_Input rows_
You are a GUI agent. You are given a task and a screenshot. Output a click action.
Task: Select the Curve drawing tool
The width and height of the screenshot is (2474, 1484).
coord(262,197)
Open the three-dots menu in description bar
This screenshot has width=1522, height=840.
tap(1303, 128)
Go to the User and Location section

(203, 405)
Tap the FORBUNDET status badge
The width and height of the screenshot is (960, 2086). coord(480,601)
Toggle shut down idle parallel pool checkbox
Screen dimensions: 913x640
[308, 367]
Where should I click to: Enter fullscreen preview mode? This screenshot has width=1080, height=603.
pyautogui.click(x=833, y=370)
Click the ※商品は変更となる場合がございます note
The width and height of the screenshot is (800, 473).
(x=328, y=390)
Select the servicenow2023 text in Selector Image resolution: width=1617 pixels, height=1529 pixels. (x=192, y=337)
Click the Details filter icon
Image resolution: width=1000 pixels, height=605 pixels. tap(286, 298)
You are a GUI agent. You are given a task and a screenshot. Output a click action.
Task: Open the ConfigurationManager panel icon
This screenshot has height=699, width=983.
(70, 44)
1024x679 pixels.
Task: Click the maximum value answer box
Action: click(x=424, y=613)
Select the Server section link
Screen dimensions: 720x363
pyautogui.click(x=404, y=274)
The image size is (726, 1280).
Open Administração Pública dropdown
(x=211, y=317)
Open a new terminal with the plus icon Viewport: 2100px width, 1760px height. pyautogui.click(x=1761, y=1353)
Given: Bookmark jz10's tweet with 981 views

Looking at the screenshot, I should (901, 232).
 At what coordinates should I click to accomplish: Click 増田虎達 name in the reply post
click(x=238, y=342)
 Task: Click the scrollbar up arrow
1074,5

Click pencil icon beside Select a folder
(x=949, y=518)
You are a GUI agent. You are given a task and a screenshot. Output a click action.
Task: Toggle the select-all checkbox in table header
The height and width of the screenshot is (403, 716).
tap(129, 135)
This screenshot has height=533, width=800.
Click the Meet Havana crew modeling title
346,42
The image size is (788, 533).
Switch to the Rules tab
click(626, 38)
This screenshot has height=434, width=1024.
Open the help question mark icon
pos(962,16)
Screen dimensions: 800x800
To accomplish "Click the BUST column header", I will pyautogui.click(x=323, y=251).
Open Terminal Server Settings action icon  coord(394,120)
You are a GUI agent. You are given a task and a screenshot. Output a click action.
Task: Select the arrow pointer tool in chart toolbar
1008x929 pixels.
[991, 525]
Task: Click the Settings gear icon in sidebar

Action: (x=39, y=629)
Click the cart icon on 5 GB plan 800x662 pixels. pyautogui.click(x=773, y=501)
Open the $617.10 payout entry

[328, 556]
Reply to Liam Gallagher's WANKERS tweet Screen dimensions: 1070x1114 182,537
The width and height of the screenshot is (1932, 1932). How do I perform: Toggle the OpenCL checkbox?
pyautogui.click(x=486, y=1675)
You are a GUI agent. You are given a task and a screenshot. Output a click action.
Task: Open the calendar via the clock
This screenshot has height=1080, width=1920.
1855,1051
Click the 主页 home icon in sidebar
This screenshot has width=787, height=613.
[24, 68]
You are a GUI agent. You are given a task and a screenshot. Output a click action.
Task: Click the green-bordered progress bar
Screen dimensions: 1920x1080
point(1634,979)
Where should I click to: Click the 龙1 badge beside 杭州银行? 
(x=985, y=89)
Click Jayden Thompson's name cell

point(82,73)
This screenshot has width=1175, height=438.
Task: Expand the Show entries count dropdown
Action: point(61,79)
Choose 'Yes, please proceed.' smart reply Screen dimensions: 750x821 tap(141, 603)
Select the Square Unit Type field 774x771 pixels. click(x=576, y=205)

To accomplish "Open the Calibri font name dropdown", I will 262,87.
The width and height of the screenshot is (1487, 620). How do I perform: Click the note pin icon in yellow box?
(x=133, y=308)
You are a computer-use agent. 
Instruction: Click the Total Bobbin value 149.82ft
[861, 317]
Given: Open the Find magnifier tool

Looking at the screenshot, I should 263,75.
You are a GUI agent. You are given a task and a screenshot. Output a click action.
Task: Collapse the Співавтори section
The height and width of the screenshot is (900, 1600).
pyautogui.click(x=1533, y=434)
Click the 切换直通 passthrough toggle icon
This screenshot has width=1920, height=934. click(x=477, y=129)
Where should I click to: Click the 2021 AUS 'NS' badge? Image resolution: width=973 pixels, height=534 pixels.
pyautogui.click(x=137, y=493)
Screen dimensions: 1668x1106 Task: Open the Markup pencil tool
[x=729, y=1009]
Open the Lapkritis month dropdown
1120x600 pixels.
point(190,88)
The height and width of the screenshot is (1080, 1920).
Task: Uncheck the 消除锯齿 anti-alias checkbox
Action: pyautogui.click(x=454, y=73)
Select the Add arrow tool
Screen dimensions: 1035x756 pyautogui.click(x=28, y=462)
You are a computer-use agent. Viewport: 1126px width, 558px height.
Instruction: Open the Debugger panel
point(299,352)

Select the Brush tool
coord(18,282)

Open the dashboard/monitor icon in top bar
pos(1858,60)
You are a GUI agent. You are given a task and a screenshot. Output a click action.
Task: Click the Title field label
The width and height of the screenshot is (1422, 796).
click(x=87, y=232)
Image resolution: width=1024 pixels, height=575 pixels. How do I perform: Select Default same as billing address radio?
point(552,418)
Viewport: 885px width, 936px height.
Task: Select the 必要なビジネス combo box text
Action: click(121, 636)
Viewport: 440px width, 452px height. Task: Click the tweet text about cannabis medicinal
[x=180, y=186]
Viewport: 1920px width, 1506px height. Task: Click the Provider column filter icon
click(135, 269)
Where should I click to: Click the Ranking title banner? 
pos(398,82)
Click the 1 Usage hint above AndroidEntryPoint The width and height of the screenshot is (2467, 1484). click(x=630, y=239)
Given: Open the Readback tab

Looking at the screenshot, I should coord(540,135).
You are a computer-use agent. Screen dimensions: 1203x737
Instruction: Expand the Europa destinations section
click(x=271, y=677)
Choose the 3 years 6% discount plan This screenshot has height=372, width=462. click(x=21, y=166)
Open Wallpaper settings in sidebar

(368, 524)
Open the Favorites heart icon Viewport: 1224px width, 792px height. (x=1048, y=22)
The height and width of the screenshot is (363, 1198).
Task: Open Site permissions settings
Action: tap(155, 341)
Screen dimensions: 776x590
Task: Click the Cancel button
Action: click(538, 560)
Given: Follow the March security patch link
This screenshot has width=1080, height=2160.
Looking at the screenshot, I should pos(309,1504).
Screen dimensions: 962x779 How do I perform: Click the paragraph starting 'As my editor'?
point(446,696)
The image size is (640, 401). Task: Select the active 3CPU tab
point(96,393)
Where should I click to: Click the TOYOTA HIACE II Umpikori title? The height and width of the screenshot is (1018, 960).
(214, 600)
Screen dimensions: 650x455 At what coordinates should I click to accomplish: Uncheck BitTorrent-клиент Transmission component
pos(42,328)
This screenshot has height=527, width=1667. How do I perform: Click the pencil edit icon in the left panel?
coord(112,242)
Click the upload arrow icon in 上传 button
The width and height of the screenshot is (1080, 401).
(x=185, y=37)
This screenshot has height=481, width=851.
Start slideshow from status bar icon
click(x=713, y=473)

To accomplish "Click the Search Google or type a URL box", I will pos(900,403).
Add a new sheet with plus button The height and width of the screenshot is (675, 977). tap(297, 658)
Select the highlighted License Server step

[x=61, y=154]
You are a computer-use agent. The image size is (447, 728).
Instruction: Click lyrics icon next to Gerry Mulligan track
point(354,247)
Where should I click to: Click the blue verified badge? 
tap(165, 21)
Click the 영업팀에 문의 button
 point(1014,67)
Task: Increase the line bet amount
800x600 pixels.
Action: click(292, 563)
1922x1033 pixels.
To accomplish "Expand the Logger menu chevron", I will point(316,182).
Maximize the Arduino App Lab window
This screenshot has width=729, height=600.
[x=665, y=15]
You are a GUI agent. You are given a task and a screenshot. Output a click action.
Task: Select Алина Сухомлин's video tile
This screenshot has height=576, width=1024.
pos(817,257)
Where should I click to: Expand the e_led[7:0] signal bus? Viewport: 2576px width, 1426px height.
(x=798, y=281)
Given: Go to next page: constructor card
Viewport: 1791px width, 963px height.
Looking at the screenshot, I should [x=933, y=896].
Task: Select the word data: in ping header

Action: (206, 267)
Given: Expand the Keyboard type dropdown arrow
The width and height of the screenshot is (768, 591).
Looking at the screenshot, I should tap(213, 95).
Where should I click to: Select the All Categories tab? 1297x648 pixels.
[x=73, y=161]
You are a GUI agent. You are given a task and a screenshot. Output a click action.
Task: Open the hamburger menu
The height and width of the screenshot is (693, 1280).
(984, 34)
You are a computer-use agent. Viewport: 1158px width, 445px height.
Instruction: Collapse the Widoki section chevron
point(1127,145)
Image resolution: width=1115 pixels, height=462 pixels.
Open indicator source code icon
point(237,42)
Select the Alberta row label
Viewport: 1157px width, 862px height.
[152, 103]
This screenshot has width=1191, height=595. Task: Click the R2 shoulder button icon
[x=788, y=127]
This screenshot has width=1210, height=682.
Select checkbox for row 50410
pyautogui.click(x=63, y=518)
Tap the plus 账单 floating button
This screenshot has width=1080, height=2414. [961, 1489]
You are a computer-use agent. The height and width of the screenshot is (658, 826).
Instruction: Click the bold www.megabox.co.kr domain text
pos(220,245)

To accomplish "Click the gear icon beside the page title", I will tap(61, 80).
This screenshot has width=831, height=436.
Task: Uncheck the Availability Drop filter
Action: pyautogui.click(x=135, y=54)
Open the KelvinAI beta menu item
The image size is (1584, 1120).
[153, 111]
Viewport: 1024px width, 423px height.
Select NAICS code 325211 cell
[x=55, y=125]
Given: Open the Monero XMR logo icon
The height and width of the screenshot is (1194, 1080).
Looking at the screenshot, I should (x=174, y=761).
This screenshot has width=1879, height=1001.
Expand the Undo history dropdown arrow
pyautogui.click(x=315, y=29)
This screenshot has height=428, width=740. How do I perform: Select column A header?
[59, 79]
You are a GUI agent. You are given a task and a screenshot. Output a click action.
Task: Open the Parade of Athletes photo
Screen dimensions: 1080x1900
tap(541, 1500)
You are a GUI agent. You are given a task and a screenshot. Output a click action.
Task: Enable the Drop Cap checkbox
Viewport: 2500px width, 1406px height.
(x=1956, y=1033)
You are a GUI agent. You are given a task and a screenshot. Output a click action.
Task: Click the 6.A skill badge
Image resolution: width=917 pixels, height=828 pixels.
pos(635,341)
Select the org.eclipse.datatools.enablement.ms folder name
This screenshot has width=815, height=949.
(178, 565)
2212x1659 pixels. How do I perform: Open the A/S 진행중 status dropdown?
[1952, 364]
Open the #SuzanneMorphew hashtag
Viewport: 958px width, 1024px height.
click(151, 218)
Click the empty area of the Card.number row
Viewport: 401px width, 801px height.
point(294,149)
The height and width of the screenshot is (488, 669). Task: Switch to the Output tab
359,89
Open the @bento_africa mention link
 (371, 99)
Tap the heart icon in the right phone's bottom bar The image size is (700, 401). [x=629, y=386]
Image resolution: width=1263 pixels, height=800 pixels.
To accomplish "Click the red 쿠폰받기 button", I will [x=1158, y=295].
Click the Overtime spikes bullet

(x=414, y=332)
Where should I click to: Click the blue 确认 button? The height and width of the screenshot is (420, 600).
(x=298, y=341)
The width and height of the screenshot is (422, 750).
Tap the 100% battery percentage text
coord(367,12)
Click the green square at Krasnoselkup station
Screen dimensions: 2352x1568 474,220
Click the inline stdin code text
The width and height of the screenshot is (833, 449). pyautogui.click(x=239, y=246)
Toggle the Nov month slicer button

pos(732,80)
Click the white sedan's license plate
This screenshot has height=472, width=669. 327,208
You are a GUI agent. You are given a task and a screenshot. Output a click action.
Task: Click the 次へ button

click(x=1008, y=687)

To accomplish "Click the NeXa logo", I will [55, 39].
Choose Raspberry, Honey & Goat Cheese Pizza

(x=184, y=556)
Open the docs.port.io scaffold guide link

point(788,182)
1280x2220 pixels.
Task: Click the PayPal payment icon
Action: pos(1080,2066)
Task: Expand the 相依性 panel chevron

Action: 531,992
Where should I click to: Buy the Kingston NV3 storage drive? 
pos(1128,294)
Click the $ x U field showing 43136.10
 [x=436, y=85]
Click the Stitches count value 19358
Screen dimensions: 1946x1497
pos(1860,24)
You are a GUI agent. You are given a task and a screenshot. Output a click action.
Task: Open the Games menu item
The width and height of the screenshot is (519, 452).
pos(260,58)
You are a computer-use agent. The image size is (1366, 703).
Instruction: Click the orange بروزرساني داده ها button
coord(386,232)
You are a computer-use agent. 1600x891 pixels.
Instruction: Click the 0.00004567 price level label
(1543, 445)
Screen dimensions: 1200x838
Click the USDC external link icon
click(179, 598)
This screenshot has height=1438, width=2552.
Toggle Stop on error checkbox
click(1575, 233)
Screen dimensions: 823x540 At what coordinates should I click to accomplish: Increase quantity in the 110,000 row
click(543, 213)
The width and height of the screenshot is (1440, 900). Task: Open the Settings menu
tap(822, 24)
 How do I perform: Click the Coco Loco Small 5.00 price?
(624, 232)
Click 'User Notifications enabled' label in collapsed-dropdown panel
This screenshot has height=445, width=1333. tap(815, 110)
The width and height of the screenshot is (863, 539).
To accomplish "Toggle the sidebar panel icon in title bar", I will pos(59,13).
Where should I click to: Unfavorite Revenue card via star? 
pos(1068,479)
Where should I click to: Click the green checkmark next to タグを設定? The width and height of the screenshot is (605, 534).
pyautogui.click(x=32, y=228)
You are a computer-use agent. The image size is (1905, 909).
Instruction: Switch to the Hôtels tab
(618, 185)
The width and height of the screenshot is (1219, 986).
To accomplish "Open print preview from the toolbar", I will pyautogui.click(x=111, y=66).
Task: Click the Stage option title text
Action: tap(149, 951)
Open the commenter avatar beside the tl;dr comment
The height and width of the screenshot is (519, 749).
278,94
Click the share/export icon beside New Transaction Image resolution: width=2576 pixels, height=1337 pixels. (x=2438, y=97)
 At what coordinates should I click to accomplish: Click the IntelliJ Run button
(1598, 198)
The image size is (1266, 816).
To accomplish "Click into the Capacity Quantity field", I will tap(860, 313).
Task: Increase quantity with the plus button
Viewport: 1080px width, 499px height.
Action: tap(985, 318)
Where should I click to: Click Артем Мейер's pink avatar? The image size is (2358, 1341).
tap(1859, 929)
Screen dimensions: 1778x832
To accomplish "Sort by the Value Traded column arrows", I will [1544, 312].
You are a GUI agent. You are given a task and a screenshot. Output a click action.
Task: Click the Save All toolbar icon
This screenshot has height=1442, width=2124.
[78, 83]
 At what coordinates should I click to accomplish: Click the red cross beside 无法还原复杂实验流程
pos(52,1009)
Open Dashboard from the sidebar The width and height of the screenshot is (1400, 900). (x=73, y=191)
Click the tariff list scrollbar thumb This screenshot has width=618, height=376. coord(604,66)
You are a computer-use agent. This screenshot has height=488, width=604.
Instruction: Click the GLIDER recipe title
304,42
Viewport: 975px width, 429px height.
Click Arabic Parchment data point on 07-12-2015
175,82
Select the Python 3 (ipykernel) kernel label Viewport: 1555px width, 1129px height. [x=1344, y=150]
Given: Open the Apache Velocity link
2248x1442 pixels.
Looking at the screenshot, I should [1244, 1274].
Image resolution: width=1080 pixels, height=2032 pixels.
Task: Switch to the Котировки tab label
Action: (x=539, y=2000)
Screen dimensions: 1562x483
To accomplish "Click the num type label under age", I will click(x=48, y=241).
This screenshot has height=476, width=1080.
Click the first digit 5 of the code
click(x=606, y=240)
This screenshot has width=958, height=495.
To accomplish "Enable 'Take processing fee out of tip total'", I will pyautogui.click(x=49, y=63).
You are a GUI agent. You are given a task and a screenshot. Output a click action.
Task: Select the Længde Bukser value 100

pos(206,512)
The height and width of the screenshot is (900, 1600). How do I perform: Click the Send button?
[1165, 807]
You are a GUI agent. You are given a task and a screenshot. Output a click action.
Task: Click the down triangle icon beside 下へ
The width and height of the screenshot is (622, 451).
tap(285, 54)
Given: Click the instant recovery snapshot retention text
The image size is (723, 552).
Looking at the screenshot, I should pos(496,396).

_Given instruction_
Format the records as a Markdown table with the columns Row and Text, starting with the line containing "Task: Click the Settings gear icon in sidebar" and going on through the line containing "[x=729, y=1009]". Put a row number beside each line and leave out the blank lines.

_Answer to the problem_
| Row | Text |
|---|---|
| 1 | Task: Click the Settings gear icon in sidebar |
| 2 | Action: (x=39, y=629) |
| 3 | Click the cart icon on 5 GB plan 800x662 pixels. pyautogui.click(x=773, y=501) |
| 4 | Open the $617.10 payout entry |
| 5 | [328, 556] |
| 6 | Reply to Liam Gallagher's WANKERS tweet Screen dimensions: 1070x1114 182,537 |
| 7 | The width and height of the screenshot is (1932, 1932). How do I perform: Toggle the OpenCL checkbox? |
| 8 | pyautogui.click(x=486, y=1675) |
| 9 | You are a GUI agent. You are given a task and a screenshot. Output a click action. |
| 10 | Task: Open the calendar via the clock |
| 11 | This screenshot has height=1080, width=1920. |
| 12 | 1855,1051 |
| 13 | Click the 主页 home icon in sidebar |
| 14 | This screenshot has width=787, height=613. |
| 15 | [24, 68] |
| 16 | You are a GUI agent. You are given a task and a screenshot. Output a click action. |
| 17 | Task: Click the green-bordered progress bar |
| 18 | Screen dimensions: 1920x1080 |
| 19 | point(1634,979) |
| 20 | Where should I click to: Click the 龙1 badge beside 杭州银行?  |
| 21 | (x=985, y=89) |
| 22 | Click Jayden Thompson's name cell |
| 23 | point(82,73) |
| 24 | This screenshot has width=1175, height=438. |
| 25 | Task: Expand the Show entries count dropdown |
| 26 | Action: point(61,79) |
| 27 | Choose 'Yes, please proceed.' smart reply Screen dimensions: 750x821 tap(141, 603) |
| 28 | Select the Square Unit Type field 774x771 pixels. click(x=576, y=205) |
| 29 | To accomplish "Open the Calibri font name dropdown", I will 262,87. |
| 30 | The width and height of the screenshot is (1487, 620). How do I perform: Click the note pin icon in yellow box? |
| 31 | (x=133, y=308) |
| 32 | You are a computer-use agent.  |
| 33 | Instruction: Click the Total Bobbin value 149.82ft |
| 34 | [861, 317] |
| 35 | Given: Open the Find magnifier tool |
| 36 | Looking at the screenshot, I should 263,75. |
| 37 | You are a GUI agent. You are given a task and a screenshot. Output a click action. |
| 38 | Task: Collapse the Співавтори section |
| 39 | The height and width of the screenshot is (900, 1600). |
| 40 | pyautogui.click(x=1533, y=434) |
| 41 | Click the 切换直通 passthrough toggle icon |
| 42 | This screenshot has width=1920, height=934. click(x=477, y=129) |
| 43 | Where should I click to: Click the 2021 AUS 'NS' badge? Image resolution: width=973 pixels, height=534 pixels. |
| 44 | pyautogui.click(x=137, y=493) |
| 45 | Screen dimensions: 1668x1106 Task: Open the Markup pencil tool |
| 46 | [x=729, y=1009] |